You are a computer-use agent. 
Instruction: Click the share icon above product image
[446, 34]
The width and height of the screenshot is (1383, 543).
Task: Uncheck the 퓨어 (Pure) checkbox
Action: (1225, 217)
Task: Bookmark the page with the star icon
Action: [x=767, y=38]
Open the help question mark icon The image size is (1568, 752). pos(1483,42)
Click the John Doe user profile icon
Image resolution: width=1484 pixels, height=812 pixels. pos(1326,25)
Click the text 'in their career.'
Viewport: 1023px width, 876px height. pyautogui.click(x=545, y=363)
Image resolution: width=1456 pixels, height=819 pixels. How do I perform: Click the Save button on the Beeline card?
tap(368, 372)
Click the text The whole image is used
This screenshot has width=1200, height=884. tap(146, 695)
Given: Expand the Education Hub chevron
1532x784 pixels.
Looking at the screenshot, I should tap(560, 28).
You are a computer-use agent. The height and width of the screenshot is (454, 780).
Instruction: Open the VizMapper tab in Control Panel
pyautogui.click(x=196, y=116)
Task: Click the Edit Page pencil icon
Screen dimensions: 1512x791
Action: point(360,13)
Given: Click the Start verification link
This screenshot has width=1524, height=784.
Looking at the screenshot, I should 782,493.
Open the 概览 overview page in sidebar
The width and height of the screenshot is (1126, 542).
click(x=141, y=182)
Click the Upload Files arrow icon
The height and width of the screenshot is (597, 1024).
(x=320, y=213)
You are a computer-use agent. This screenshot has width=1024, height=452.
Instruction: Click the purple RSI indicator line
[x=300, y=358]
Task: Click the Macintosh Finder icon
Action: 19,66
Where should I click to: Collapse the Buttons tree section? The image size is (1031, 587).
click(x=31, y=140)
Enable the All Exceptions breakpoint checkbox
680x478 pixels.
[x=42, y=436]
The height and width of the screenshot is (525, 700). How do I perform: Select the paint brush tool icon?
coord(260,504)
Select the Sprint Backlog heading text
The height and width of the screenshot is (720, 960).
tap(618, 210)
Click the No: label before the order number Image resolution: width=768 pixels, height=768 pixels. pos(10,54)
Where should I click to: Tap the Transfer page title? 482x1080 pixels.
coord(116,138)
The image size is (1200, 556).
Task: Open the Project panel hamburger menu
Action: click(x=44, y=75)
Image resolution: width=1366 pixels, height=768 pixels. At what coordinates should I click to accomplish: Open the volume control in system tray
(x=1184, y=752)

+++

Required action – Return the span of lines in the data above that opens at the line with "Instruction: Click the share" and closes at the line with "You are a computer-use agent. This", exactly, ends included, nothing else.

The answer –
Instruction: Click the share icon above product image
[446, 34]
The width and height of the screenshot is (1383, 543).
Task: Uncheck the 퓨어 (Pure) checkbox
Action: (1225, 217)
Task: Bookmark the page with the star icon
Action: [x=767, y=38]
Open the help question mark icon The image size is (1568, 752). pos(1483,42)
Click the John Doe user profile icon
Image resolution: width=1484 pixels, height=812 pixels. pos(1326,25)
Click the text 'in their career.'
Viewport: 1023px width, 876px height. pyautogui.click(x=545, y=363)
Image resolution: width=1456 pixels, height=819 pixels. How do I perform: Click the Save button on the Beeline card?
tap(368, 372)
Click the text The whole image is used
This screenshot has width=1200, height=884. tap(146, 695)
Given: Expand the Education Hub chevron
1532x784 pixels.
Looking at the screenshot, I should tap(560, 28).
You are a computer-use agent. The height and width of the screenshot is (454, 780).
Instruction: Open the VizMapper tab in Control Panel
pyautogui.click(x=196, y=116)
Task: Click the Edit Page pencil icon
Screen dimensions: 1512x791
Action: point(360,13)
Given: Click the Start verification link
This screenshot has width=1524, height=784.
Looking at the screenshot, I should 782,493.
Open the 概览 overview page in sidebar
The width and height of the screenshot is (1126, 542).
click(x=141, y=182)
Click the Upload Files arrow icon
The height and width of the screenshot is (597, 1024).
(x=320, y=213)
You are a computer-use agent. This screenshot has width=1024, height=452.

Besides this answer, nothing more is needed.